Diarrhoea, measles, meningitis and malaria are among the illnesses that could spread rapidly in Darfur, where more than a million people are estimated to have become internally displaced (IDPs) since conflict broke out early last year between the Sudanese Government and two rebel groups. At least 150,000 others have become refugees in neighbouring Chad.

Briefing reporters in New York, spokesman Fred Eckhard said the rain will make many of Darfur's roads impassable. And the relief effort continues to be hampered by restrictions placed by the Sudanese Government on the delivery of aid and other services.

Many of the refugees and IDPs said they fled their homes after their villages were attacked by Janjaweed militias, loose bands of Arab fighters who are recruited and armed by the Khartoum Government. A UN human rights report issued last month found that the Janjaweed had committed numerous human rights abuses, including murders and rapes.

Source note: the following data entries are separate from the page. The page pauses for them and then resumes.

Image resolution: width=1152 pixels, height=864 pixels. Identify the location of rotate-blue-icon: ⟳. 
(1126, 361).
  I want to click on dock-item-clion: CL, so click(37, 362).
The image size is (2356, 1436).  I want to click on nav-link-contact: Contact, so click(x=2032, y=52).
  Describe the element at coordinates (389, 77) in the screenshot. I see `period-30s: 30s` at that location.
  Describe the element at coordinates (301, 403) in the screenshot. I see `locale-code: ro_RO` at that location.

While access to Darfur has improved, Mr. Eckhard said, some restrictions continue, including Sudanese customs' slow clearance of vehicles and humanitarian goods and troubles in registering non-government organizations (NGOs) so they can work in the area.

Clashes between one of the rebel groups, the Sudan Liberation Army (SLA), and the Janjaweed near the town of El Fasher have also hindered humanitarian aid deliveries.